TASK OBJECTIVE: Copy the lines from the one containing "Task: Click the ActiveX folder icon" through the one containing "Action: 54,174" word for word, and leave out the pictures.

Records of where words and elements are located
--- BEGIN ---
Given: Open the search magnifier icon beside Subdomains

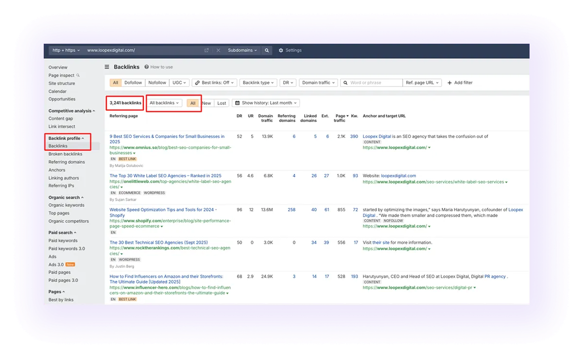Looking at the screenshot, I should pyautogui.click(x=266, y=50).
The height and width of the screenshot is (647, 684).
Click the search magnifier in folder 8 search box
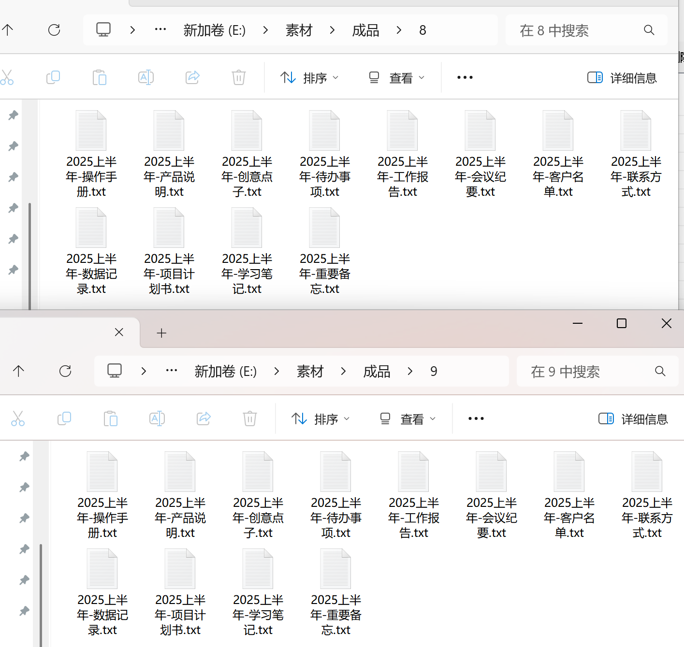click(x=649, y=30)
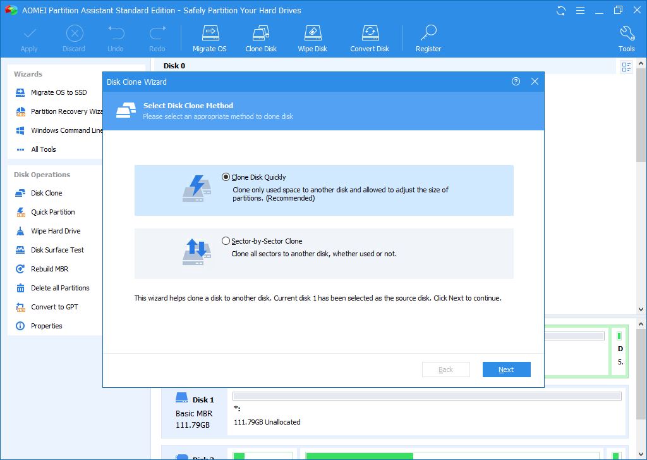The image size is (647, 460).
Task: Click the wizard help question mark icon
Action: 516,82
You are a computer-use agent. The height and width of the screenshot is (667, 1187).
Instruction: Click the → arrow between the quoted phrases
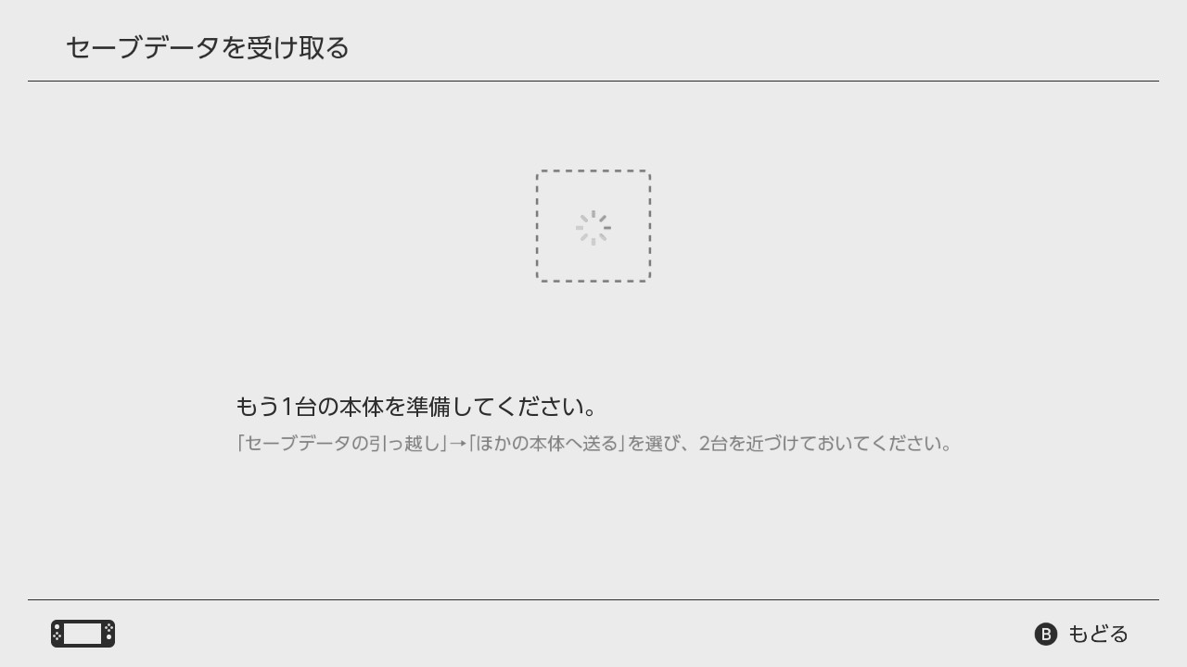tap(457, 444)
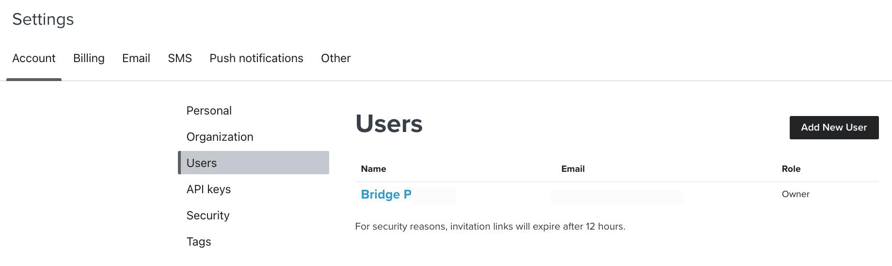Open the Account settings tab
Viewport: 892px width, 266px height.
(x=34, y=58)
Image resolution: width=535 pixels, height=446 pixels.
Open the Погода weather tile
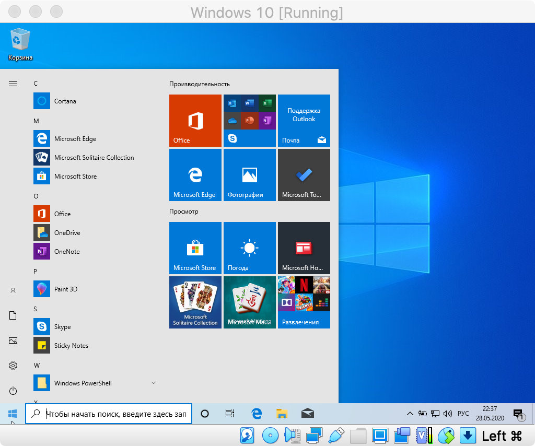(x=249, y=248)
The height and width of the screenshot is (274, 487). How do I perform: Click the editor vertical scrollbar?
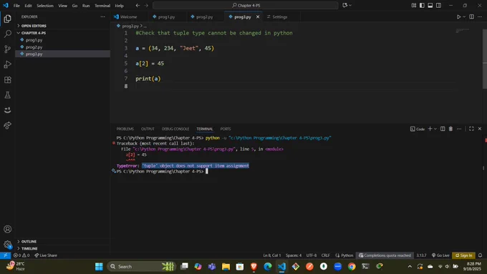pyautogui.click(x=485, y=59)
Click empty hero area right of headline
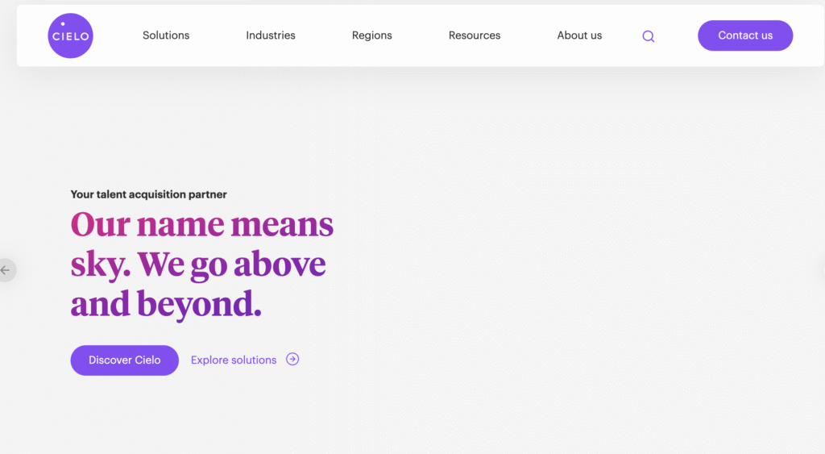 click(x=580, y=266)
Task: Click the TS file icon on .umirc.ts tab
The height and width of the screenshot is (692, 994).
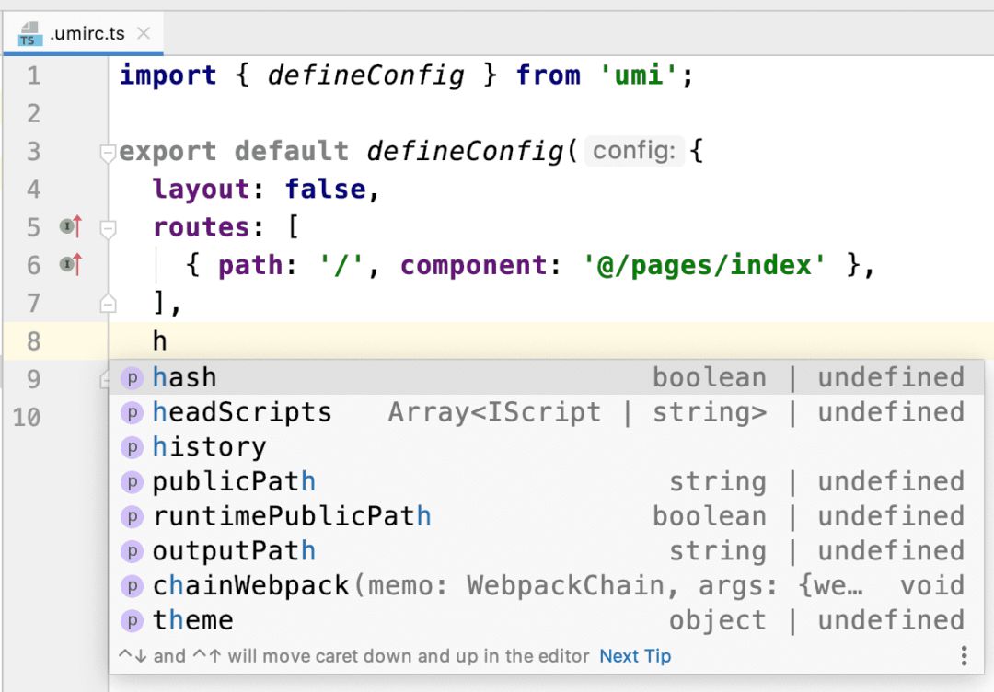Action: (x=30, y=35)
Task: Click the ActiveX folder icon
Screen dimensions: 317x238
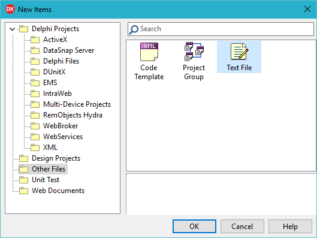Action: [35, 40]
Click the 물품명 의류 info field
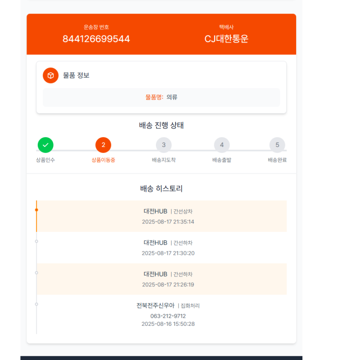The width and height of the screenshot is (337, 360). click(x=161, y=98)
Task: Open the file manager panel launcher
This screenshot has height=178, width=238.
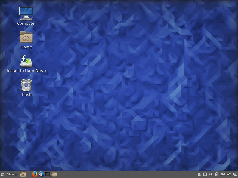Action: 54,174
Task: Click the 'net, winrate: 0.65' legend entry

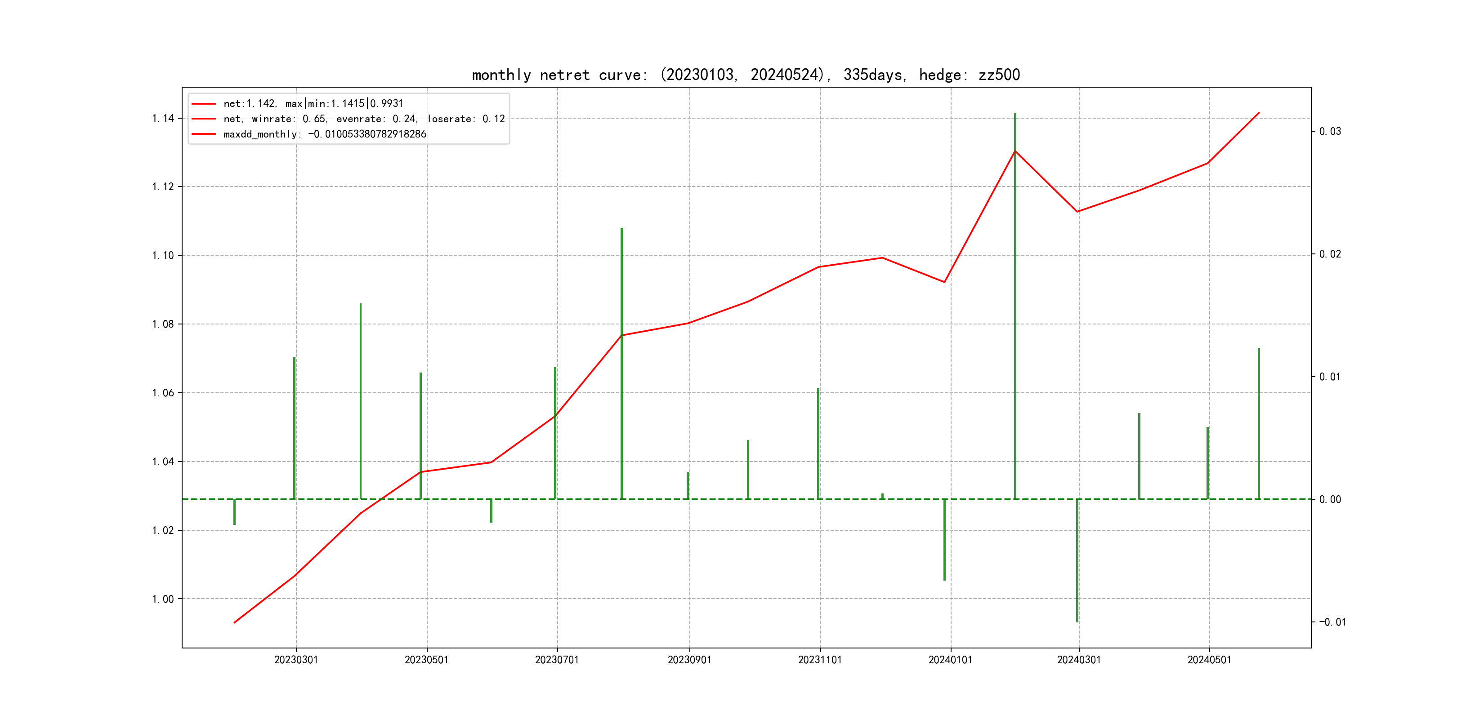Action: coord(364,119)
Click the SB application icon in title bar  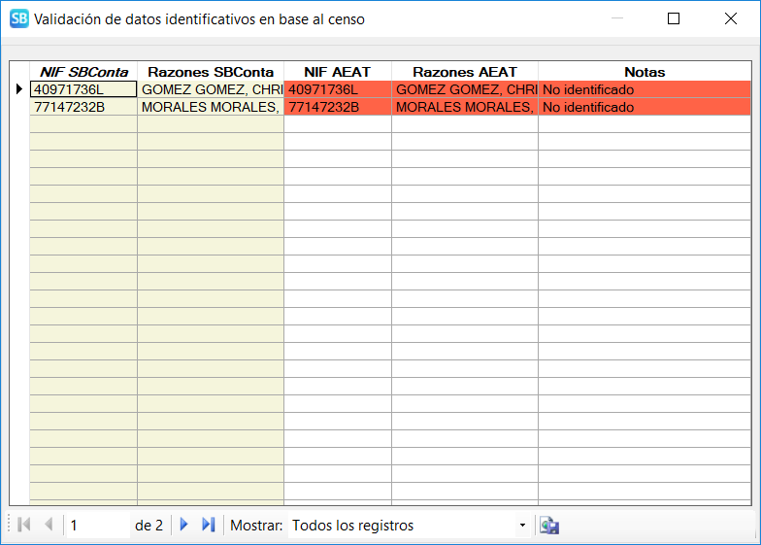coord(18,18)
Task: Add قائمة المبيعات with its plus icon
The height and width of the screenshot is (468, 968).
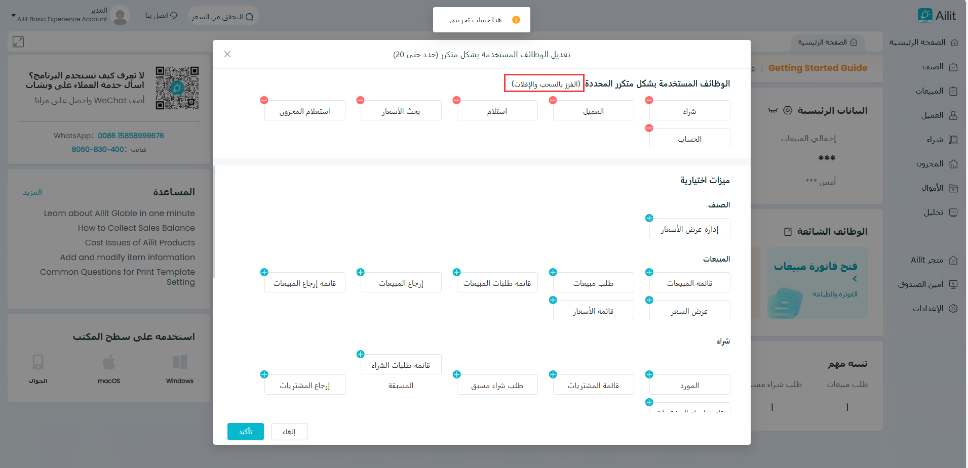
--- END ---
SOLVED PROBLEM:
Task: Click the ActiveX folder icon
Screen dimensions: 317x238
Action: [35, 40]
Click the 물품명 의류 info field
The width and height of the screenshot is (337, 360). click(x=161, y=98)
Task: Open the file manager panel launcher
This screenshot has height=178, width=238.
Action: 54,174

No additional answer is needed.